Data listing:
— START —

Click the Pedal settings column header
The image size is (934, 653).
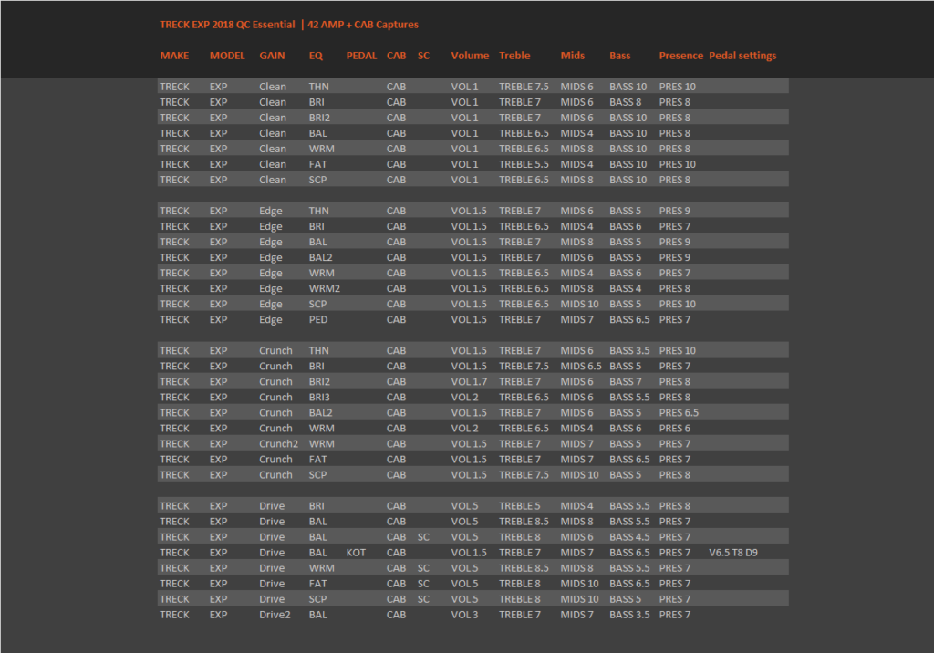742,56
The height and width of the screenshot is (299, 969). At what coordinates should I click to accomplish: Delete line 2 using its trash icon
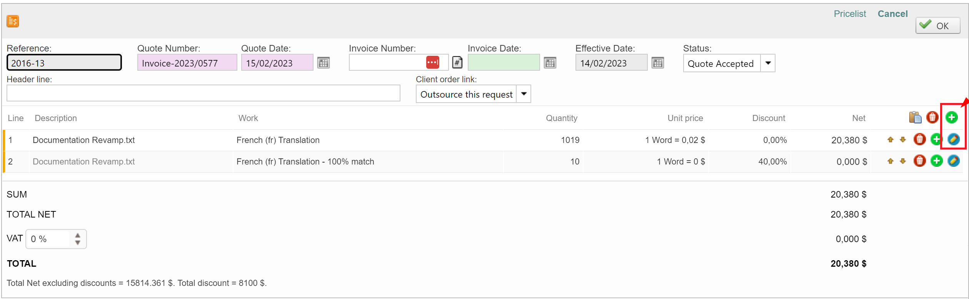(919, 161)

— END —

* [Directive]
Rewrite the material with "trash icon" swapped for "bin icon" throughout, keeping everything else the same and omitting the pictures.

* [Full output]
Click the Pedal settings column header
The image size is (934, 653).
742,56
The height and width of the screenshot is (299, 969). At what coordinates should I click to accomplish: Delete line 2 using its bin icon
(919, 161)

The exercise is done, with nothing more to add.